At first it doesn’t feel like you’re learning too much, but over time you begin to see deeper and deeper into all the different functions that the mind performs, all the different voices, all the different committee members you have in there. And as you deal with this one and deal with that one, you begin to get a better sense of what’s going on inside.

So you learn about the mind not simply by sitting and watching things and not reacting. You actively try to heal whatever problems there are, whatever diseases there are in the mind. If you notice there’s greed, you ask yourself, “What are you going to gain from that greed?” Notice all the different hindrances bothering your meditation. If sensual desire comes up, how are you going to deal with it in a way that allows you to get back to the breath? Ill will for somebody comes up: How are you going to deal with that in a way that allows you to get back to the breath? You come up with various strategies, various tactics. And in doing so, you get a real sense for this process of fabrication, the process of perception, all the different activities we use to fashion our experience.
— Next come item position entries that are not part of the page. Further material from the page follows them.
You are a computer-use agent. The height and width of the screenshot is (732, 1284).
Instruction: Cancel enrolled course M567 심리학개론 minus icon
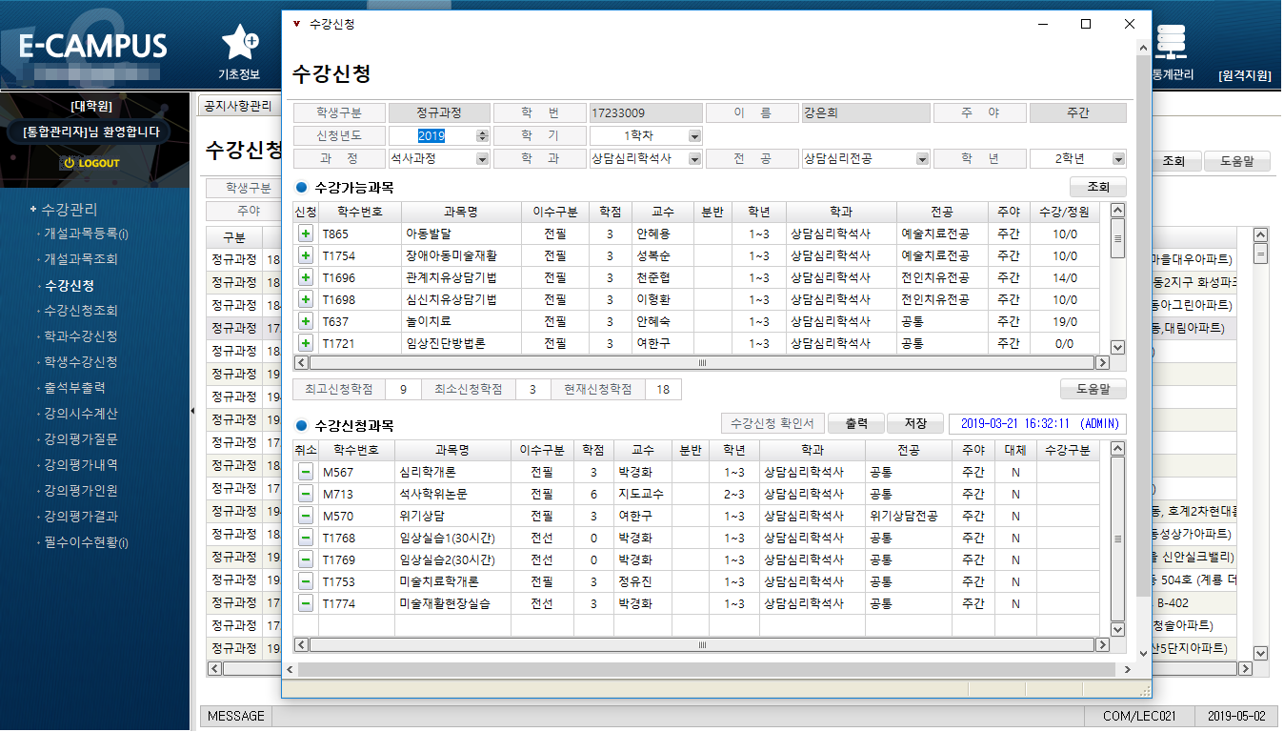pyautogui.click(x=306, y=472)
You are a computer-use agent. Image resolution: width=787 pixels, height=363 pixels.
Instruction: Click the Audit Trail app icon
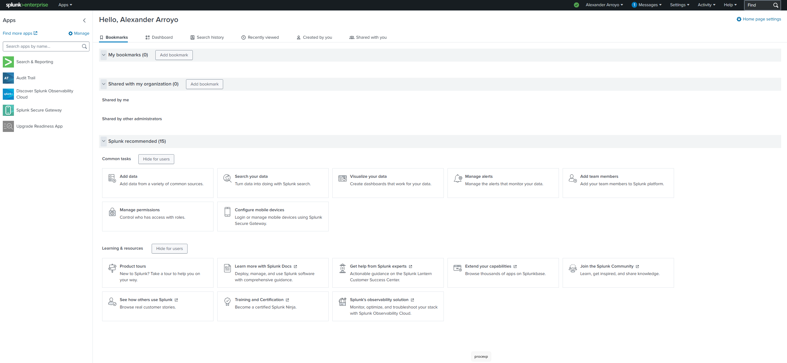click(8, 78)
This is why the Buddha didn’t make a clear distinction between tranquility practice and insight practice. They go together. As you try to get the mind to calm down, as you try to heal its various diseases, you gain insight into why the diseases are there to begin with. If you don’t look for those causes, the treatment you give to the mind may gain some benefits in the short term, but eventually they’ll start unraveling.

So if you’re really serious about treating the diseases, that’s when you’re really going to gain insight into the mind. You go deeper and deeper into why the mind is causing suffering for itself. And every time you understand a particular cause and can learn how to treat it, that gives you the opportunity to go deeper still.

So look at this as an opportunity both to heal the mind and to understand it; to soothe the mind and gain insight into it; to calm the mind and gain discernment. All at the same time.